O Estado de
São Paulo terá sua primeira usina que transformará água do mar em água potável,
reforçando a resiliência hídrica como parte dos investimentos previstos após a
desestatização da Sabesp pelo Governo de São Paulo. O Sistema de Dessalinização
para Abastecimento Público de Água será construído em Ilhabela, no Litoral
Norte, região com restrições ambientais para a captação de água doce e que
atrai grande quantidade de turistas.
A água vai
fortalecer o sistema de produção Água Branca com vazão de 20 litros por
segundo, o que representa um aumento de 20% na oferta atual. A obra compreende
a implantação de sistemas de bombeamento, tubulações e reservatórios para todo
o processo envolvendo captação no Ribeirão Água Branca, elevação, adução,
reservação da água bruta, tratamento e reservação da água tratada, doce e
potável.
Serão
beneficiados os moradores e os visitantes das regiões central e norte da ilha,
desde Piuva/Barra Velha até Ponta das Canas, passando por Green Park, Reino,
Itaguaçu, Itaquanduba, Engenho D’Água, Saco da Capela, Centro, Praia Feia,
Barreiros, Siriuba, Pedra do Sino e Armação. A obra tem previsão de término de
três anos e contará com investimento da Sabesp de R$ 56,4 milhões.
Atualmente, a Sabesp faz a captação num trecho do Ribeirão Água Branca onde a água ainda é doce.

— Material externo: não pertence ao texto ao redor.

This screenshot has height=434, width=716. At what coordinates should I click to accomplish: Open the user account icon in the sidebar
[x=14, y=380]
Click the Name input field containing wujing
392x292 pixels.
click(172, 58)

Com o novo sistema, a Companhia ampliará a captação, realizando essa etapa também em um trecho mais próximo ao encontro com a água do mar, o que torna necessário o processo de dessalinização.
Projeto
Para remover o
sal e outras impurezas da água salgada ou salobra (com menos concentração de
sal) e torná-la apropriada ao consumo humano, a Sabesp utilizará tecnologia
baseada na chamada “osmose reversa”, que consiste na aplicação de alta pressão
sobre a água salgada, forçando-a a atravessar membranas semipermeáveis que
retém os sais dissolvidos.
Entre as
vantagens da dessalinização está o fato de ser uma fonte de abastecimento
resiliente. “Não depende das chuvas, garante previsibilidade na produção de
água e pode ser implantada próxima a áreas urbanas, o que reforça a segurança
hídrica”, afirma Roberval Tavares, diretor de Engenharia e Inovação da Sabesp.
No Brasil, há
iniciativas de transformar água salobra em água potável no Nordeste, como o
Programa Água Doce, implantado no semiárido, e a usina Dessal Ceará, em
Fortaleza, que garante o abastecimento na região metropolitana da capital. No
Sudeste, o processo é adotado somente em âmbito industrial, para garantir
autossuficiência no Porto de Tubarão, localizado no Espírito Santo.
No cenário
internacional, países como Israel, Arábia Saudita, Austrália e Espanha estão
entre os líderes em projetos de dessalinização em larga escala. “Israel, por
exemplo, abastece mais de 60% de sua demanda hídrica com água dessalinizada,
resultado de investimentos contínuos em inovação e políticas públicas voltadas
à segurança hídrica. Na Arábia Saudita, a dessalinização é essencial para o abastecimento
de quase toda a população”, comenta Marcello Xavier Veiga, diretor da Sabesp de
Empreendimentos do Interior e Litoral Norte.